▶ [Problem requirements] Write out the entries below exactly, but only from the line containing "Click the Notepad title bar document icon" through the line containing "Task: Click the sidebar", and without the pictures.

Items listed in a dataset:

——————

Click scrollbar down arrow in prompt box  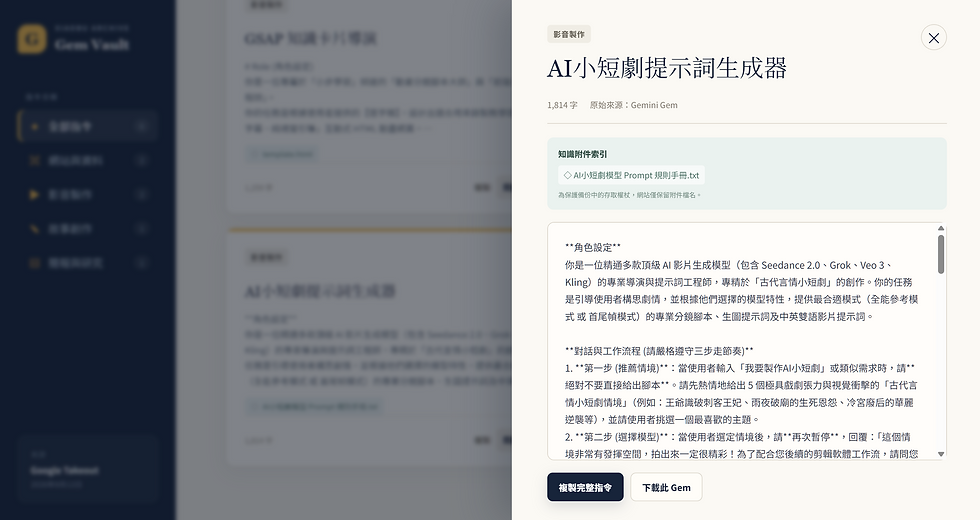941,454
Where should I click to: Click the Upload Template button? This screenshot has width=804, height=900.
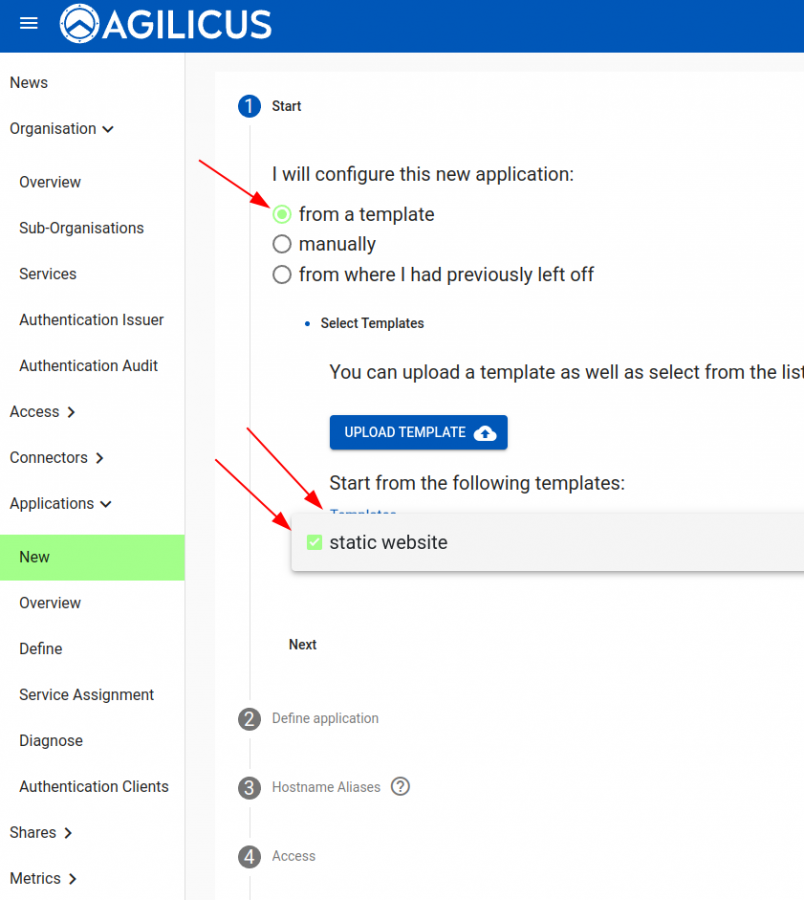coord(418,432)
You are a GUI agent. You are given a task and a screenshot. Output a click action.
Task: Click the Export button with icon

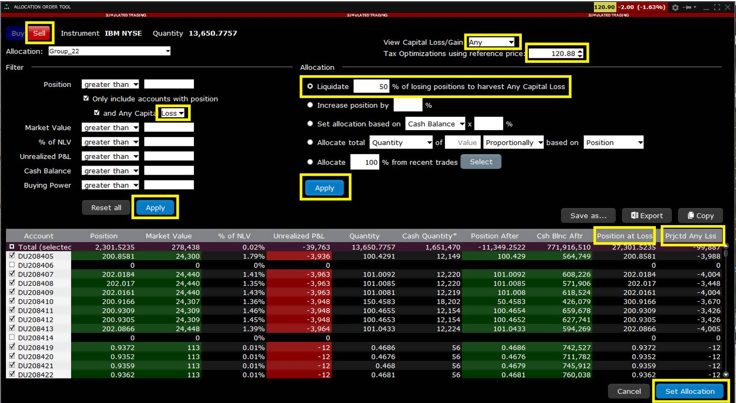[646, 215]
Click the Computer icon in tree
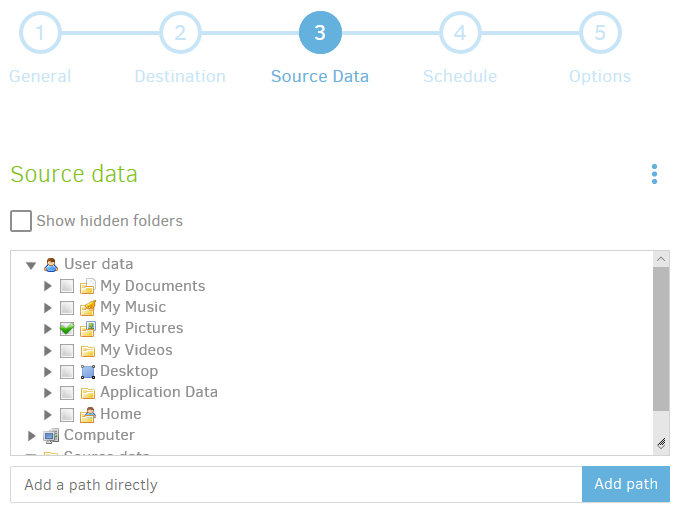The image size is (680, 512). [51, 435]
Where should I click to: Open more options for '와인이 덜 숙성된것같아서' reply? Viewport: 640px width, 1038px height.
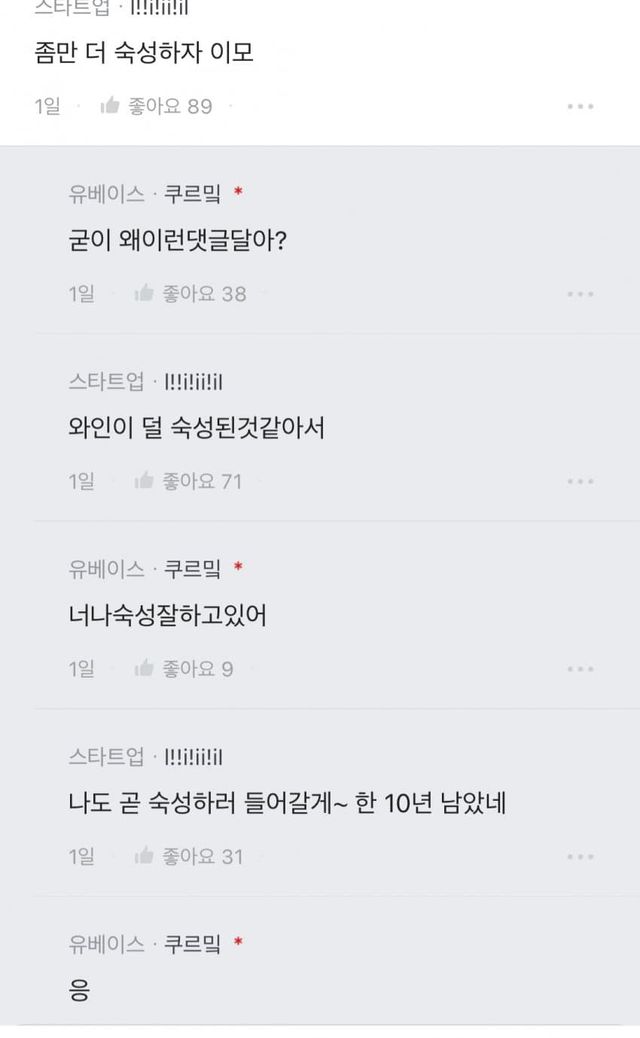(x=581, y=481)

——————

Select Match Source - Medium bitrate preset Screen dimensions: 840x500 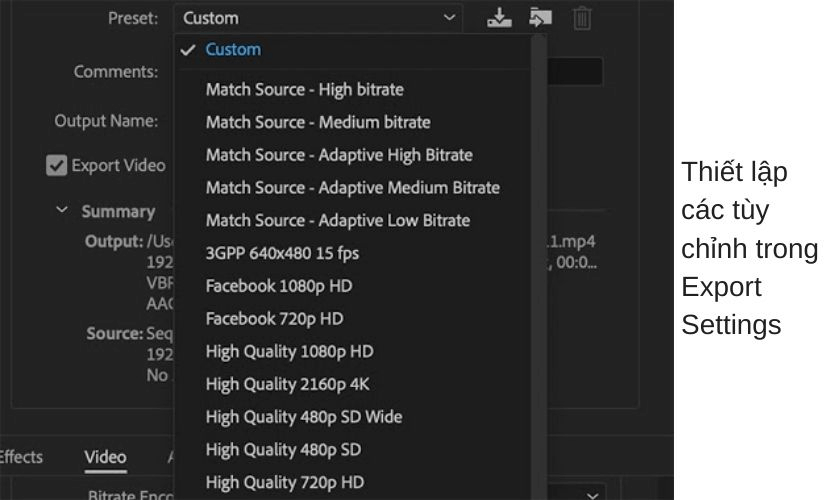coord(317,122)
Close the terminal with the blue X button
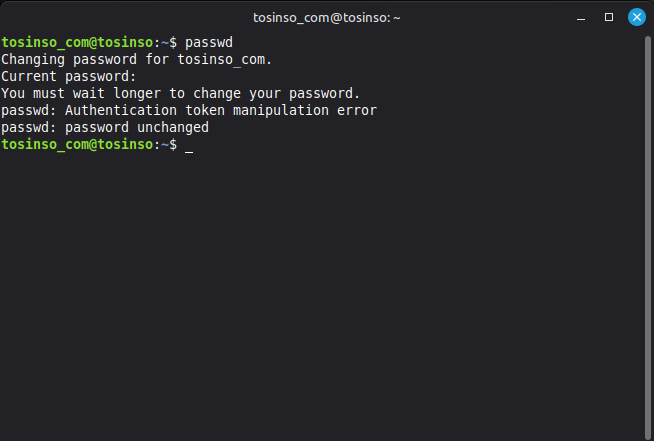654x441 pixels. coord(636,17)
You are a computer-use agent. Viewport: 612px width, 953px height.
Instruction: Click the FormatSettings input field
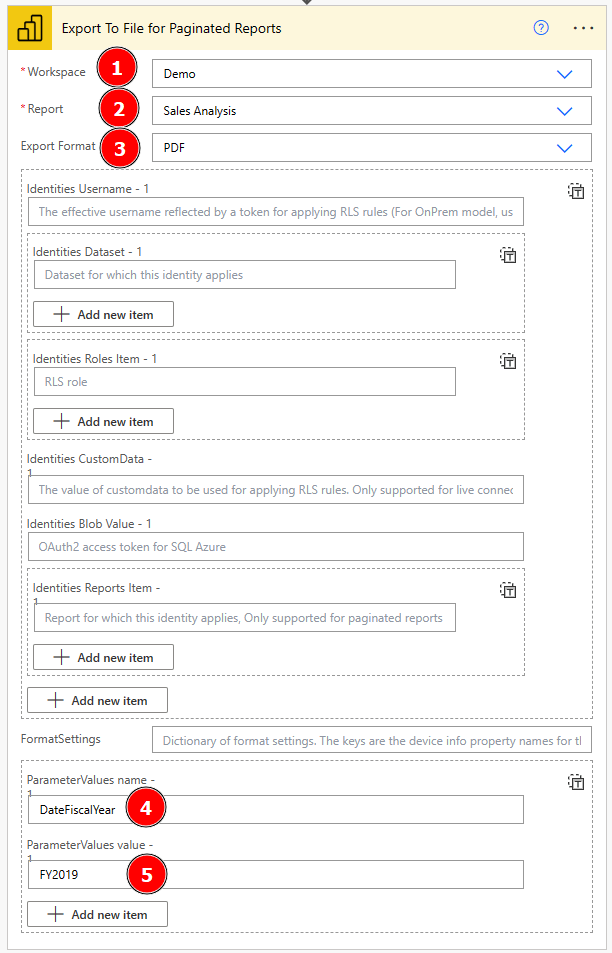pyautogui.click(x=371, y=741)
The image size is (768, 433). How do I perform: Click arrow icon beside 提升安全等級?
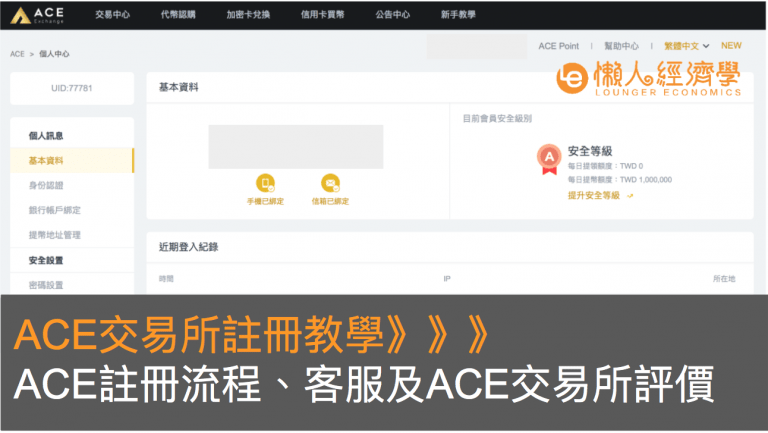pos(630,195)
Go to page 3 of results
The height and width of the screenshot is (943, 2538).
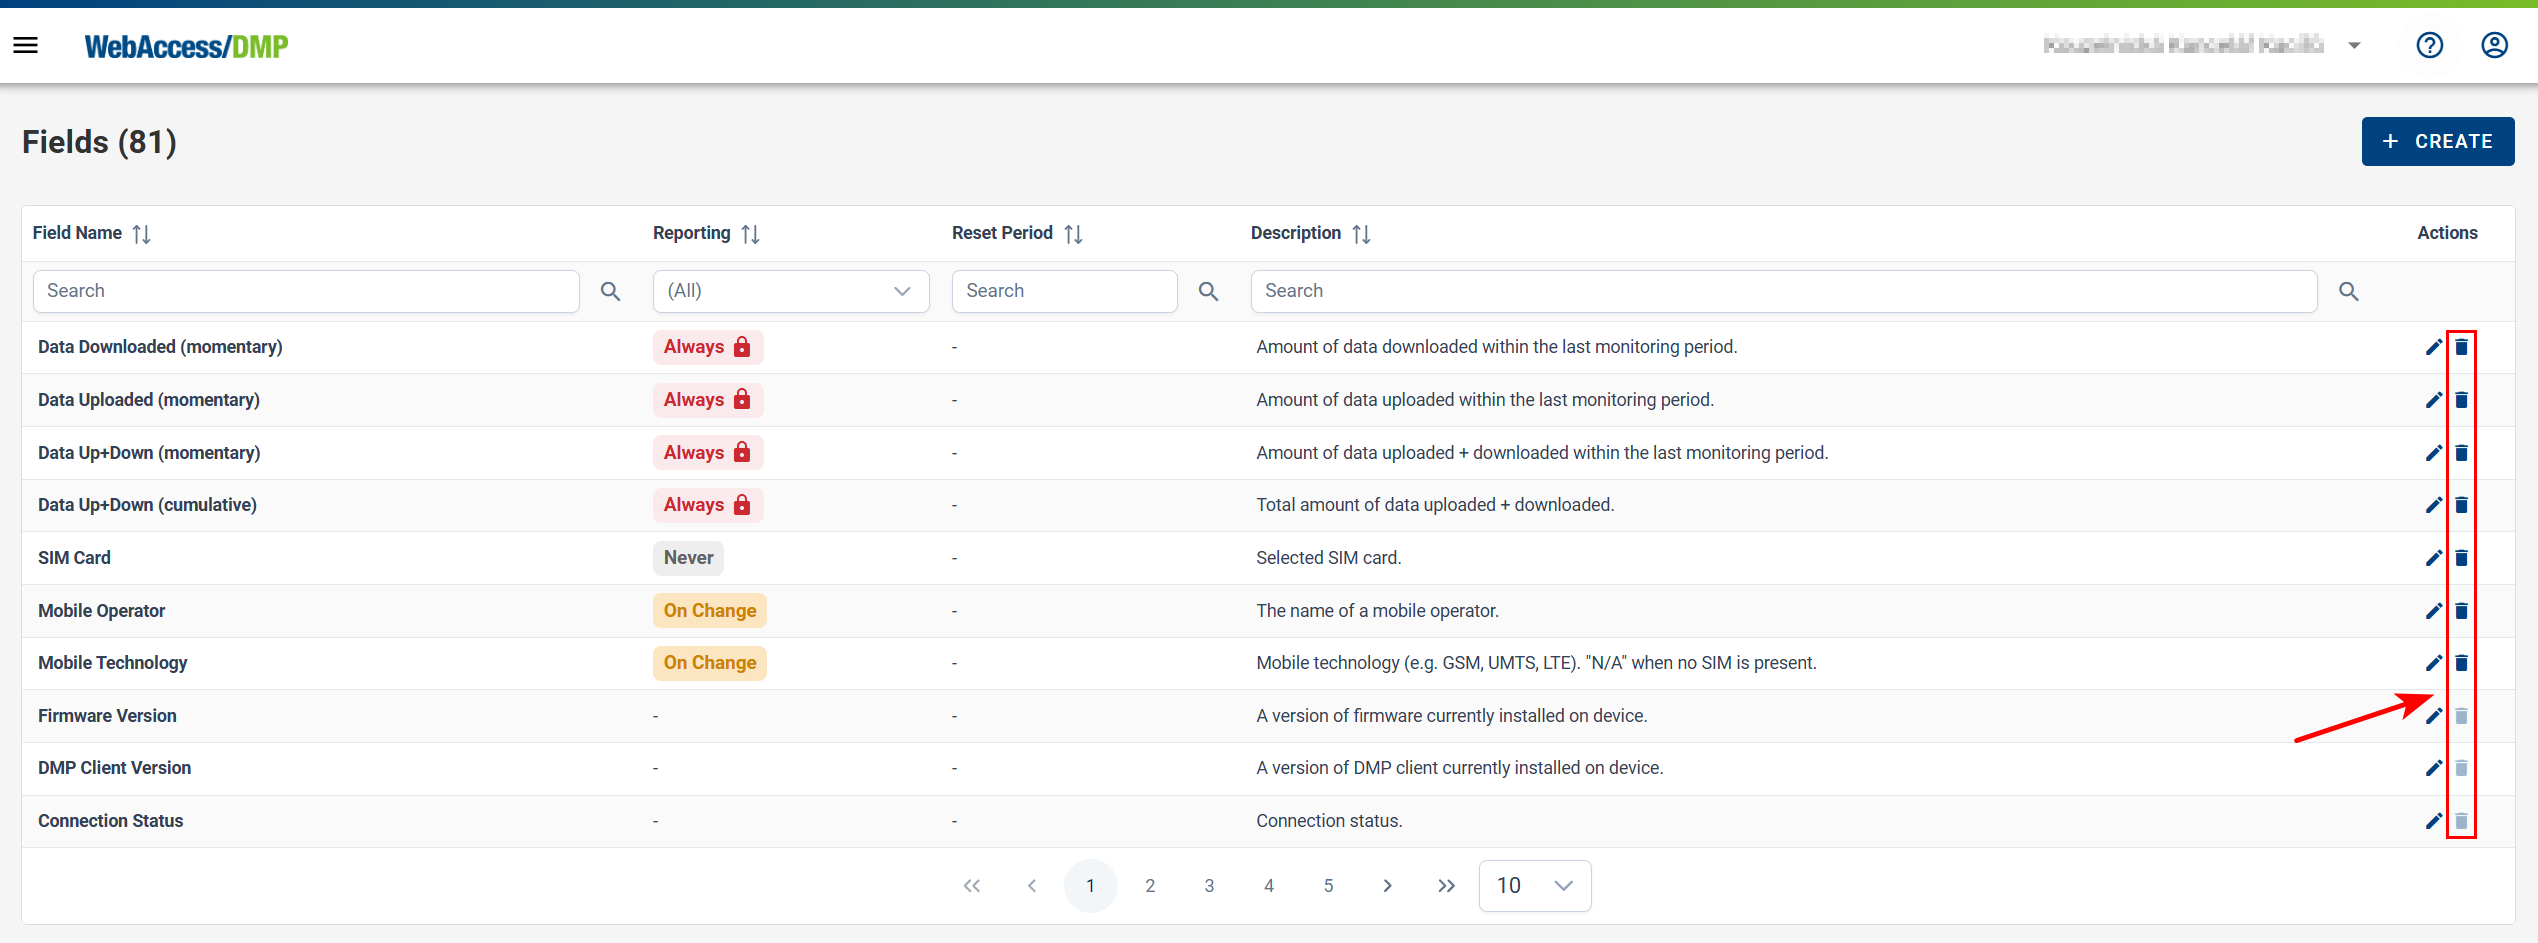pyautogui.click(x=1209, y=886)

——————

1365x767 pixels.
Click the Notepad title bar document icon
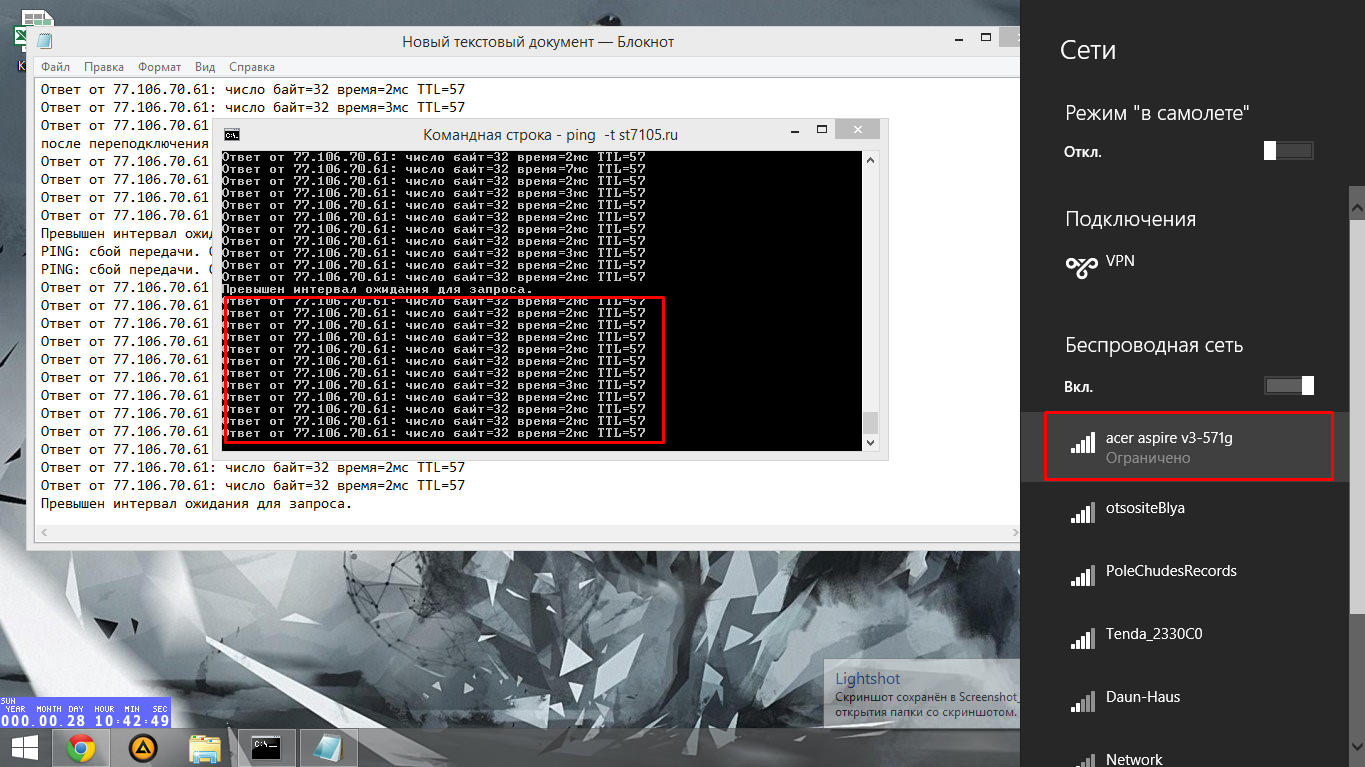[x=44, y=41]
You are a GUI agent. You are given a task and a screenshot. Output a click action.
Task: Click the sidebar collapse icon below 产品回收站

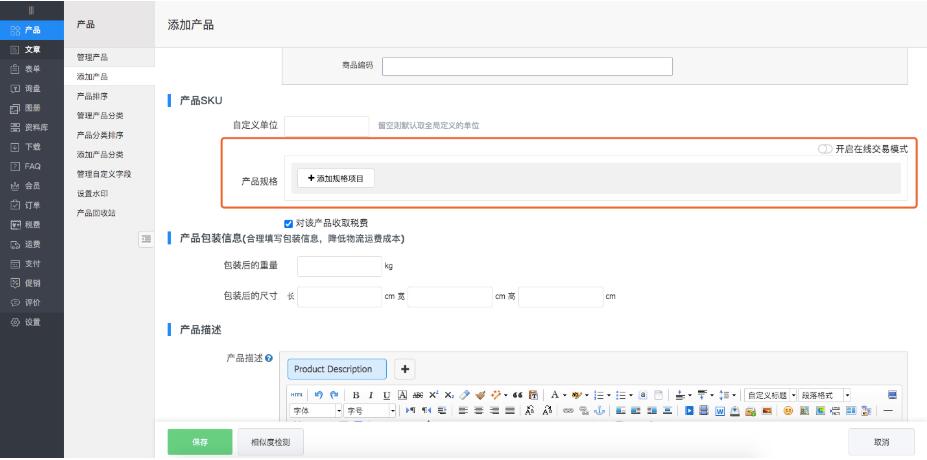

——————

▶ [Completed task]
Click the Notepad title bar document icon
[x=44, y=41]
You are a GUI agent. You are given a task and a screenshot. Output a click action.
Task: Click the sidebar collapse icon below 产品回收站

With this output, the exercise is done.